>>>

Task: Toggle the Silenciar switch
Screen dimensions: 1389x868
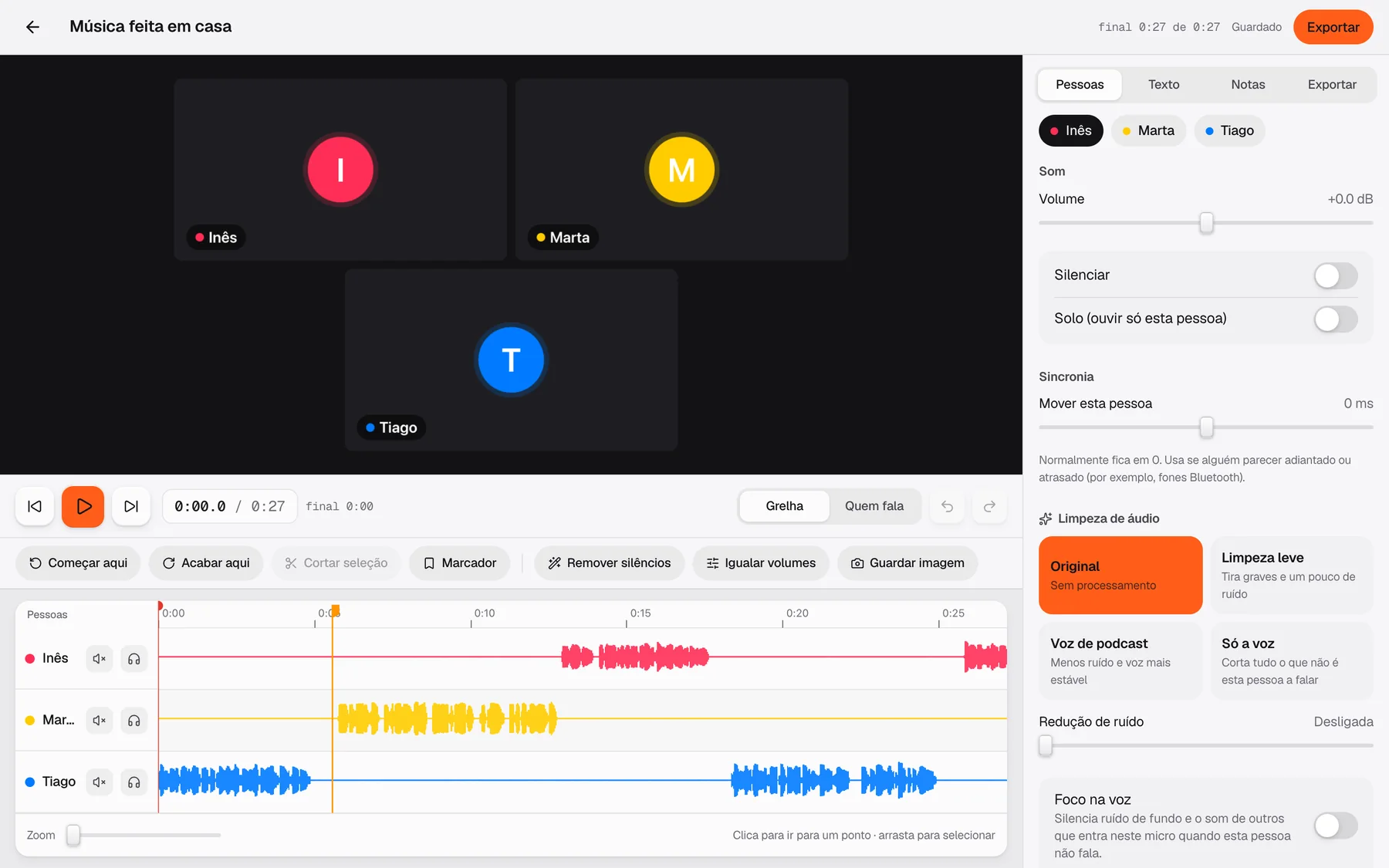Action: point(1336,275)
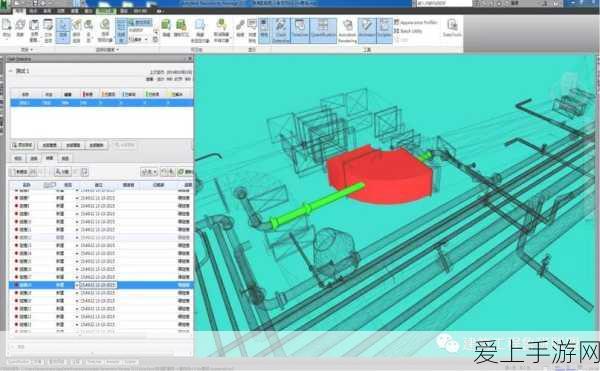Open the Appearance Profiler
The height and width of the screenshot is (371, 600).
pos(416,23)
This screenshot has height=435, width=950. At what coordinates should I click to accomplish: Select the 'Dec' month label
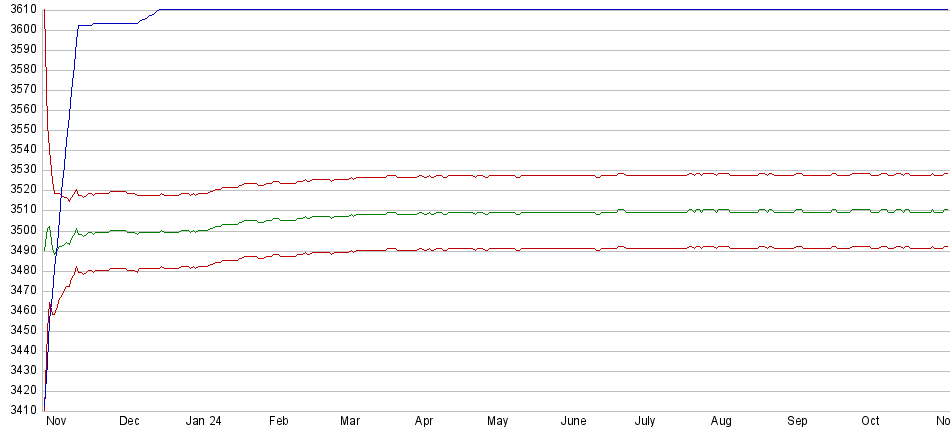129,422
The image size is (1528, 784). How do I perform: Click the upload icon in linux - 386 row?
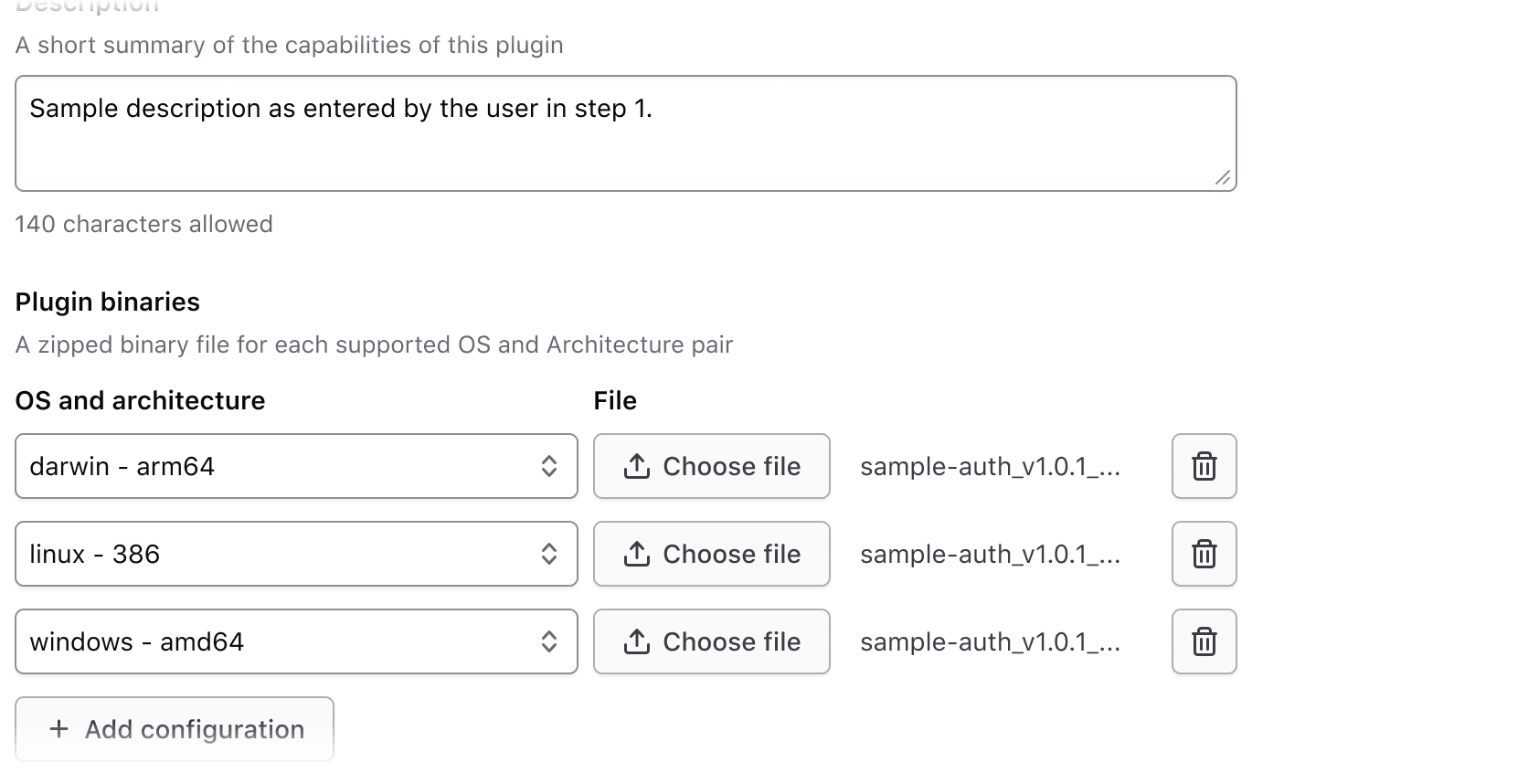click(x=636, y=554)
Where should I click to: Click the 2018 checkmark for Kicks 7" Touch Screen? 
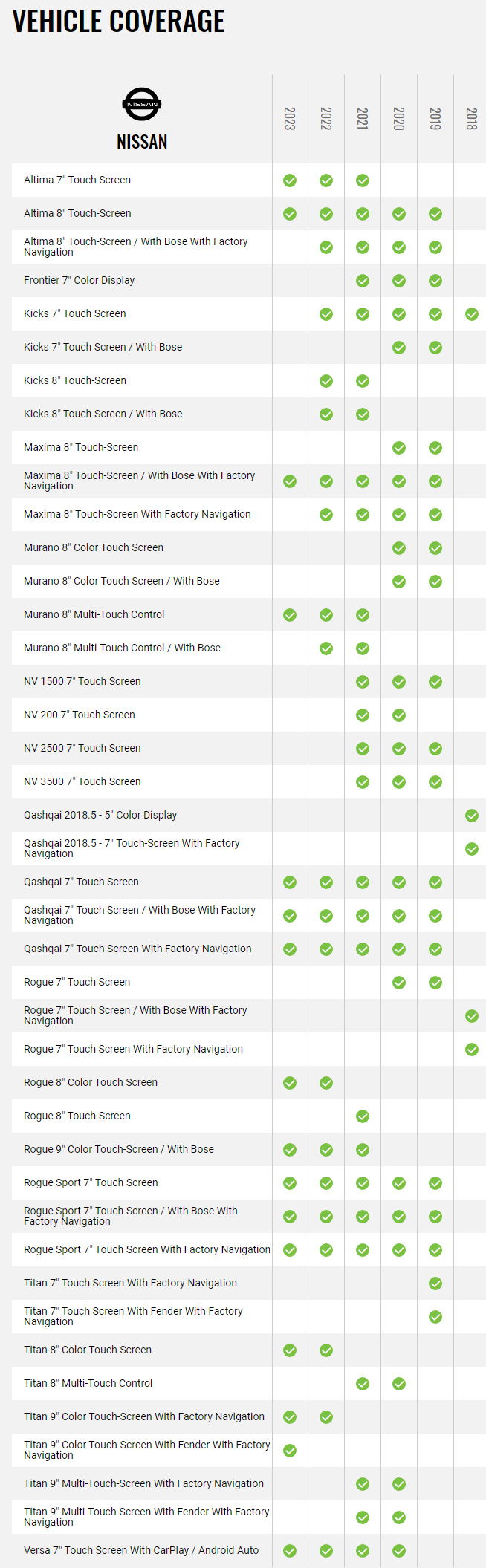[x=472, y=314]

<<<

YOUR TASK | Leave the images out and transcribe the rest of the material exactly.

ANSWER SPACE |
Task: Toggle the Silenciar switch
Screen dimensions: 1389x868
Action: point(1336,275)
Open the Appearance Profiler
The height and width of the screenshot is (371, 600).
pos(416,23)
This screenshot has height=435, width=950. At what coordinates should I click to accomplish: Select the 'Dec' month label
129,422
The image size is (1528, 784). How do I perform: Click the upload icon in linux - 386 row?
click(x=636, y=554)
Where should I click to: Click the 2018 checkmark for Kicks 7" Touch Screen? 
[x=472, y=314]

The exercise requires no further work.